In tutto questo, avrà un ruolo fondamentale l’inclusività: gli spazi dovranno sapersi adattare a ogni forma di abilità. E sarà importante usare il design per eliminare ogni stigma: gli interni di maggior successo saranno pensati così bene che la loro adattabilità sarà quasi invisibile, grazie a ingressi ampi, banconi regolabili, e ganci e prese facili da raggiungere, sempre nel rispetto del gusto estetico.
Riprendendo il discorso di prima, si tratta di progettare sistemi che permettano sia alle grandi aziende sia ai singoli consumatori di avvicinarsi alla natura in modo più semplice. Poi bisogna lasciare che le cose vadano da sole. Spesso si pensa che il design sia un modo per controllare quello che accade, ma il suo ruolo in realtà è progettare sistemi che permettano alla natura di fare il suo corso, e che siano il più low-tech possibile.
Coltivare il proprio cibo e utilizzare i rifiuti per ottenere un migliore raccolto ci insegna cosa sono i sistemi circolari e ci aiuta a comprendere meglio il contesto più ampio in cui viviamo. Qualsiasi cosa possano fare designer e architetti per facilitare questo tipo di risultato, con la minor quantità di “prodotto” possibile, è utile.
L’interdipendenza.

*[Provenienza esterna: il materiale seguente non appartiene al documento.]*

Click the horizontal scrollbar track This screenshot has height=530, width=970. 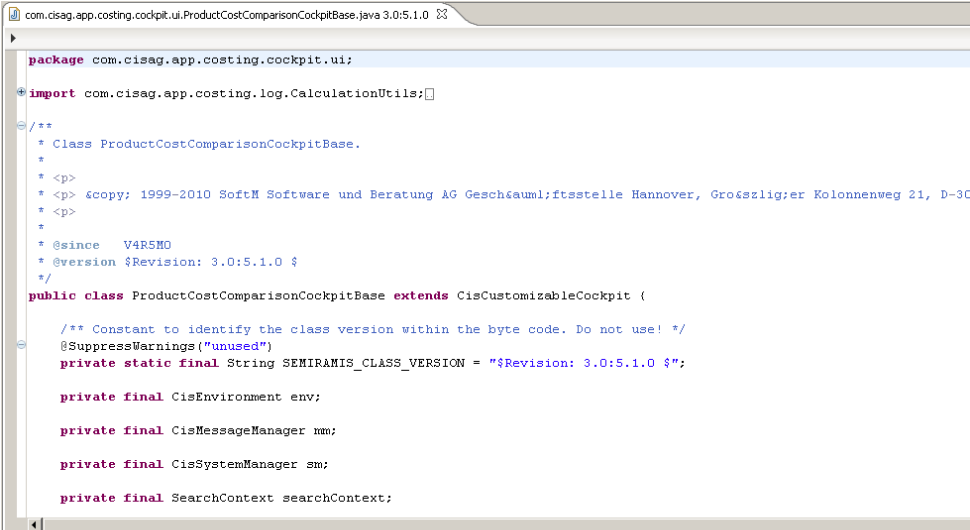500,523
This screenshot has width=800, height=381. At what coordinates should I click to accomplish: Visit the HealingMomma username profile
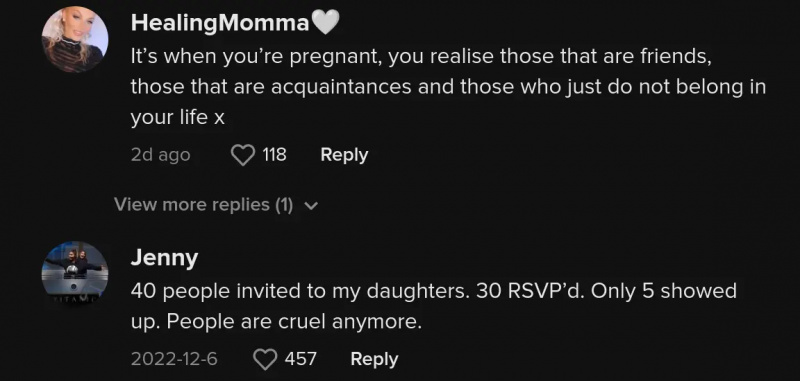(x=220, y=23)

Le piante “sanno” di non poter esistere senza gli altri: altre piante, animali, insetti impollinatori. Le persone sembrano aver dimenticato questa fondamentale forma di intelligenza: serve un pensiero multi-specie, in cui gli esseri umani sono parte integrante di un ecosistema e non al suo vertice. In natura la vita è circolare, non segue un modello piramidale. Un approccio collettivistico sarà decisivo nell’affrontare le esigenze complesse e interconnesse delle persone e del pianeta. Questo significa progettare non per gli altri ma con gli altri, e non usando la natura ma con la natura.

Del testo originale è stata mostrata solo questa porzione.